Херувимов с силой захлопнул саквояж и впился испепеляющим взором в Родионова:
— А где?…
— Что где? — насмешливо спросил наглый вор. — А, вы, верно, спрашиваете про мои галстуки? — Он дружелюбно и широко улыбнулся. — Знаете, я не очень люблю их носить… Как-то, простите, некомфортно себя в них чувствую. Хотя, надо признать, галстук для людей образованных и просвещенных есть вещь необходимая и обязательная. Но я, — Родионов развел в стороны руки, — люблю, чтобы мою шею ничего не стесняло…
«Удавку бы тебе на шею, чтобы так стеснила, абы вывалился язык», — подумал зло Херувимов, но, конечно, вслух не произнес. Настроение его упало — хуже не придумать. А ведь удача была так близко!
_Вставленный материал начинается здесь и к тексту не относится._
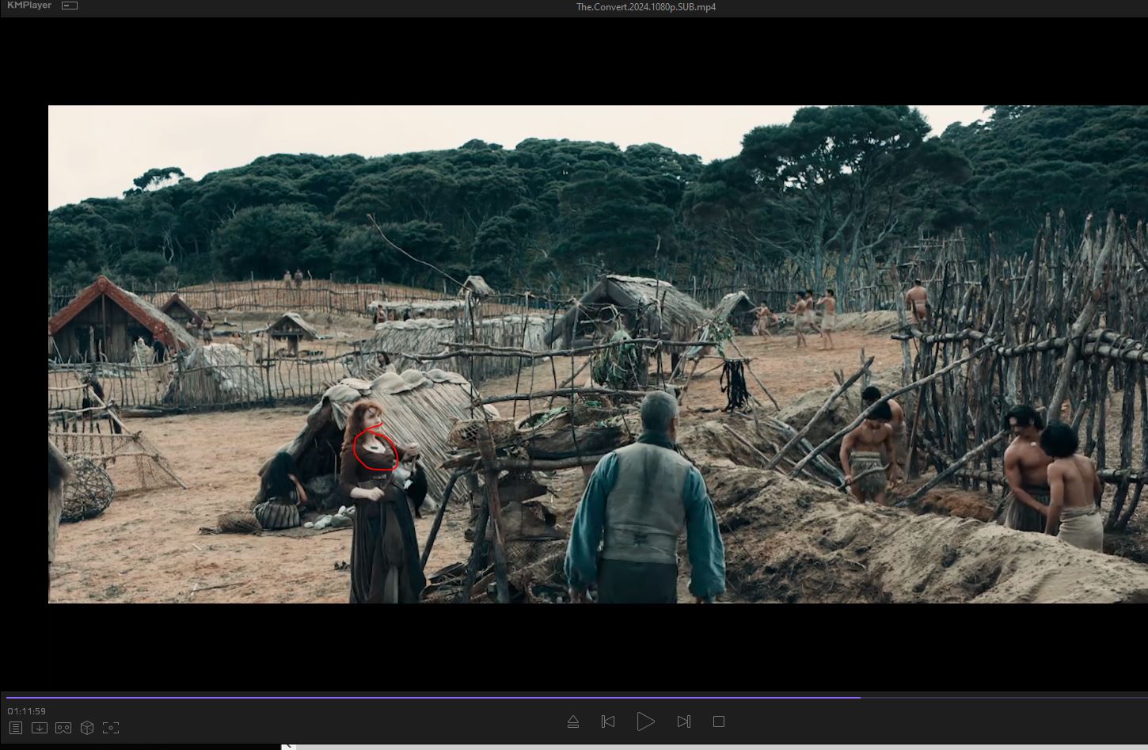This screenshot has height=750, width=1148.
Task: Skip to the next track
Action: [x=684, y=721]
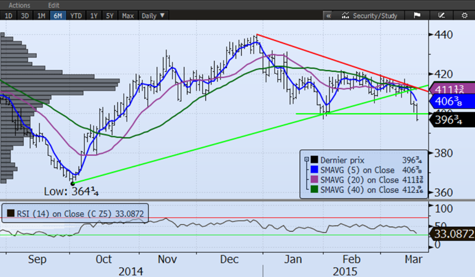The width and height of the screenshot is (475, 277).
Task: Choose the Max time range button
Action: [128, 15]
Удача… Херувимов ждал ее, надеялся на нее. И вот — все полетело в тартарары. Не будет триумфального доклада обер-полицмейстеру, после которого старик произнес бы долгожданные фразы: «А не засиделись ли вы, голубчик, в исправляющих обязанности? Пора, пора становиться вам полноценным полицмейстером. Сегодня же буду ходатайствовать перед генерал-губернатором об утверждении вас в сей должности. Вы ее более чем заслужили…»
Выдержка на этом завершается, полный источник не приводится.